Matusik met Anna Wood at an Arena Dinner Theatre audition for You’re a Good Man, Charlie Brown. He was cast as Charlie Brown, and she was cast as Lucy. But his shyness with women overtook him. “I guess it was love at first sight,” he says, “but she asked me out first.”

They now have a seven-year-old daughter, Katie, who is also interested in theatre.

“She comes to rehearsals with me,” he says, “and she loves to play around backstage. Everyone loves having her around. She’s still a bit shy when it comes to actually speaking onstage, but she wants to get over that. I think that’s pretty cool for a seven-year-old to want to face her fears.”

Although he earned his degree in biology and has vast theatrical experience, he earns his pay as an annuity case manager for Ash Brokerage, processing applications and working with agents to ensure the best service for his customers. However, he still manages once a year to put his theatrical background to use at the office.

“Every Halloween we have a costume contest,” he says. “For the last three years I’ve taken it to a new level. Last year we sang a parody of an Eagles song. One guy played the guitar and we sang. Costumes? That’s grade school! We perform!”

He also earns spare cash appearing in local commercials and industrial videos. “I did a commercial for Bart’s Cars about seven years ago,” he says. “They play it every year during football season. I am recognized for that all the time on the street.”

But his real passion is the stage. He has worked with every major theatre group in town and says he lost count at 50 productions. Two of his favorites are Death of a Salesman (which starred the late Wayne Schaltenbrand) and The Producers.

But he is particularly proud of his recent role as Atticus Finch in the University of St. Francis production of To Kill a Mockingbird. Directed by his brother-in-law Brad Beauchamp, it’s a show that “everyone needs to see every now and again or at least re-familiarize themselves with,” he says.

“The greatest reward [of a role like that],” he says, “is the palpable feeling you get when you know that an audience is connected with you while you’re performing. You can actually feel them joining you on the journey of exploring the story that you are telling. There’s really no other feeling like it.”

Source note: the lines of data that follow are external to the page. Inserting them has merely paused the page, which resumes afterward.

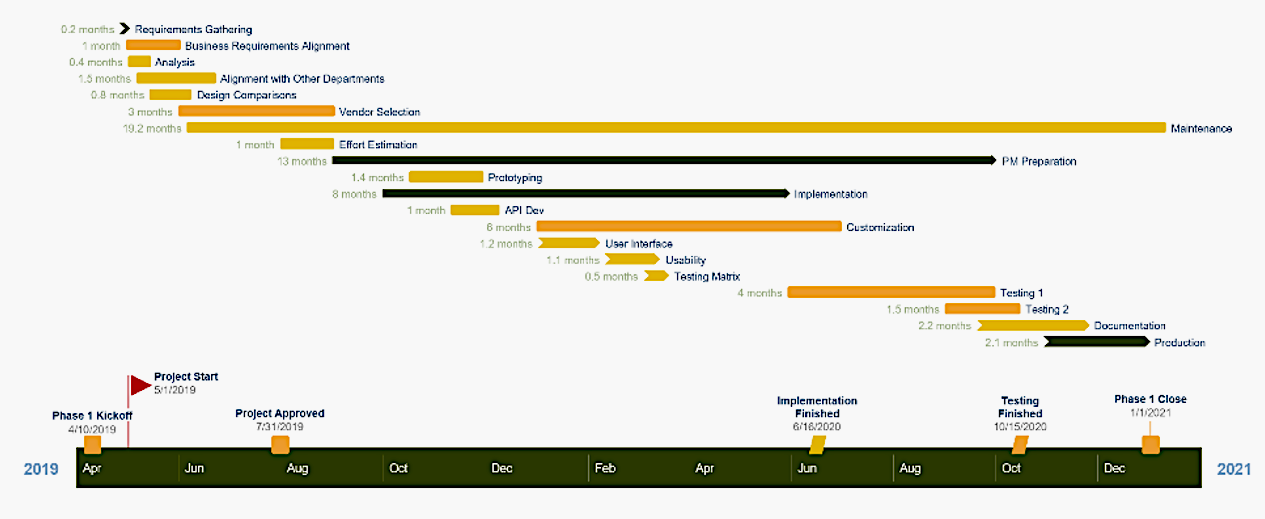Select the orange Vendor Selection bar
This screenshot has height=519, width=1265.
click(256, 111)
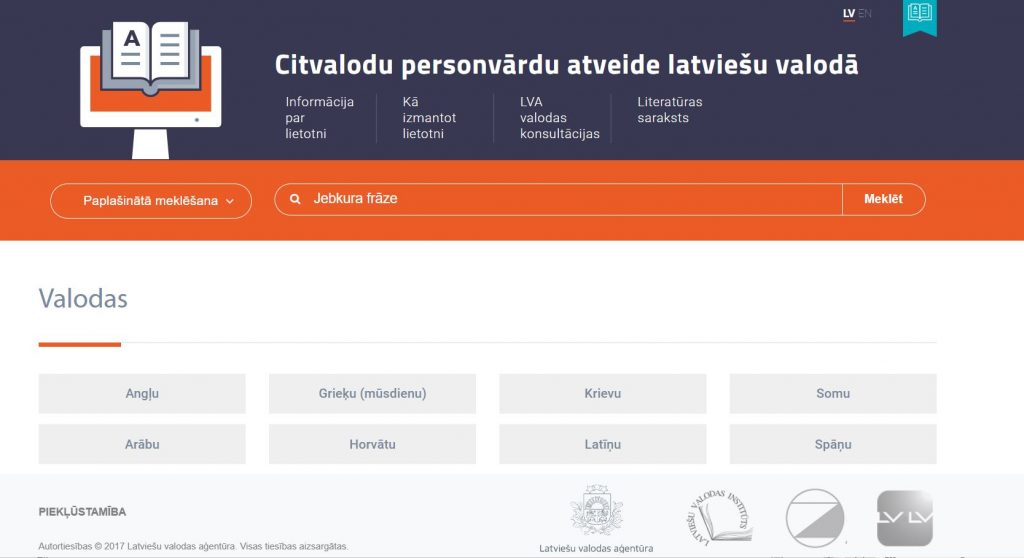Expand the Paplašinātā meklēšana dropdown
The height and width of the screenshot is (558, 1024).
tap(151, 201)
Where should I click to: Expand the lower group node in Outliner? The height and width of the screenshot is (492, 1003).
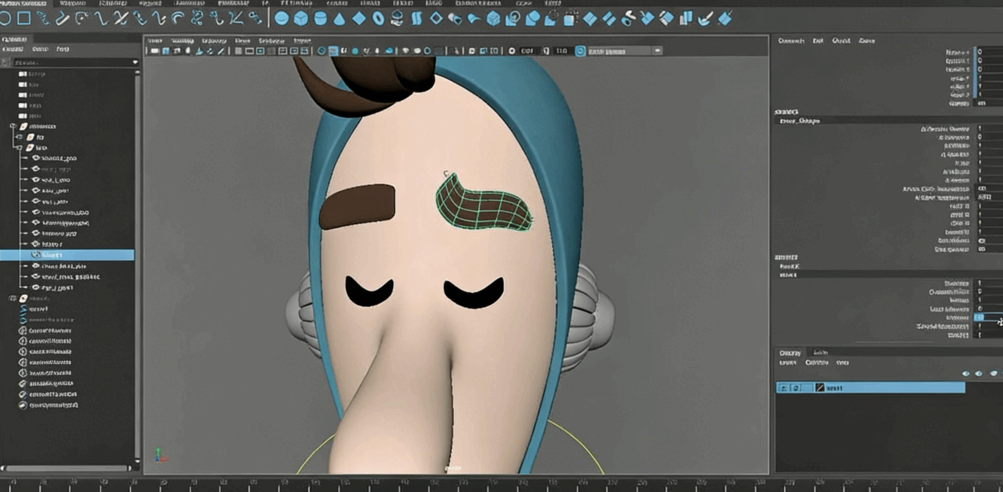[12, 298]
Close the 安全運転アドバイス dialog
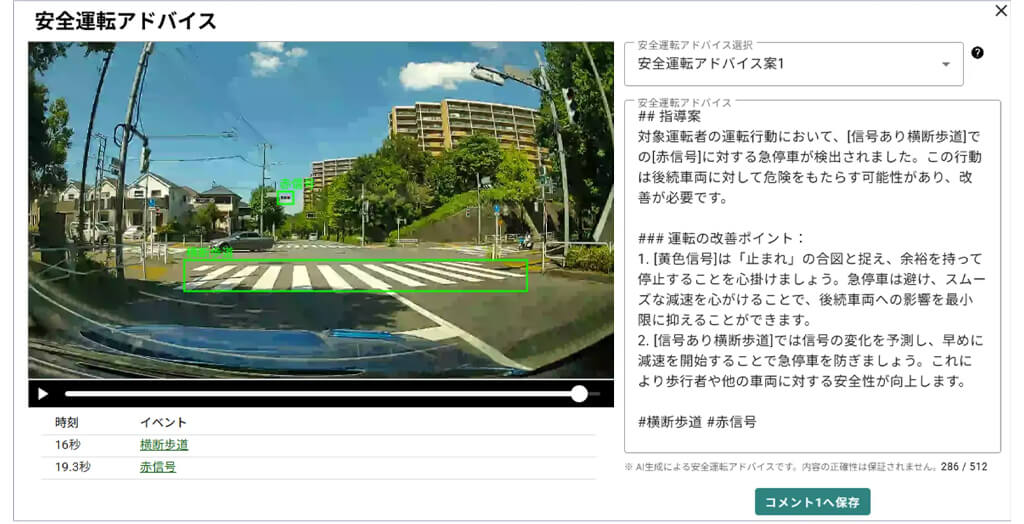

He was especially proud of a letter he received from the legendary Harvey Cocks following the production. “I know Harvey writes a lot of letters to a lot of people,” he says modestly. “But his letter meant so much to me. He said my Atticus was ‘idealistic but not bombastic,’ and that was so great because Brad and I worked hard to keep him simple and truthful, not to hit the audience over the head with the message. And then the letter said – I remember the exact words – ‘Your courtroom performance made this old man cry.’”

His current role, however, is a complete 180-degree departure from such a heavy-hitting, emotionally charged show.

The Fox on the Fairway, Ken Ludwig’s new play about love on the golf course, which runs September 6-21 at First Presbyterian Theater, is “one of those great farces that just take off from the word go,” he says. “Between the non-stop action and the jokes, it’s a great ride. Plus, [director Christopher J.] Murphy has put together a great cast that runs like a well-oiled machine. It’s a great joy to be able to work with people that you can implicitly trust at all times.”

The show has not been without its challenges, however. “I have a confession,” he quips. “I’m not much of a golfer.”